Uygur diasporası, Çin’deki kayıp aile üyelerinin akıbetinden kaygılı. Dünyanın dört bir yanında yaşayan Uygurlar’dan uluslararası topluma, konuyla ilgili bilgi vermesi için Çin’e baskı uygulama çağrısı yağıyor.
Batı Sincan bölgesinde kontrolu sıkılaştıran Çin hükümeti, bunu dini aşırıcılıkla mücadele kampanyası olarak tanımlıyor.
Birleşmiş Milletler, Çin hükümetinin, yasalardaki terör, aşırıcılık ve ayrılıkçılıkla ilgili geniş ve belirsiz tanımlara dayanarak, yaklaşık 1 milyon Müslüman Uygur’u “yeniden eğitim” kamplarında göz altında tuttuğunu öne sürüyor.

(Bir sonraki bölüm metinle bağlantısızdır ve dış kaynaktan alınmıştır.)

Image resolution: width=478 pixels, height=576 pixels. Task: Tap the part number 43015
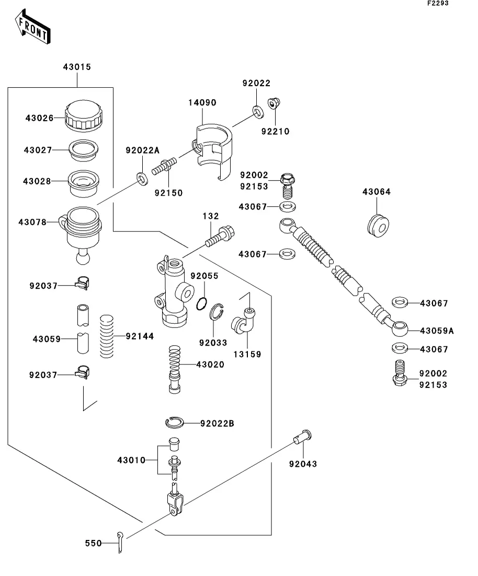(x=77, y=67)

Your browser doesn’t support HTML5
Ancak bu suçlamaları reddeden Pekinli yetkililer, attıkları adımların sadece İslamcı militanları ve ayrılıkçıları hedef aldığını savunuyor.
Amerika’nın Sesi’ne konuşan çok sayıda Uygur, gözaltı kamplarında kaybettikleri aile üyelerinin nerede olduğunu hala bilmediklerini söylüyor.
Bunlardan biri olan Gulgine Mamut’un oğlu Pakzat Qurbanjan, 2016’da, daha 16 yaşındayken tutuklanmış. Gulgine Mamut, şu anda Türkiye’de mülteci.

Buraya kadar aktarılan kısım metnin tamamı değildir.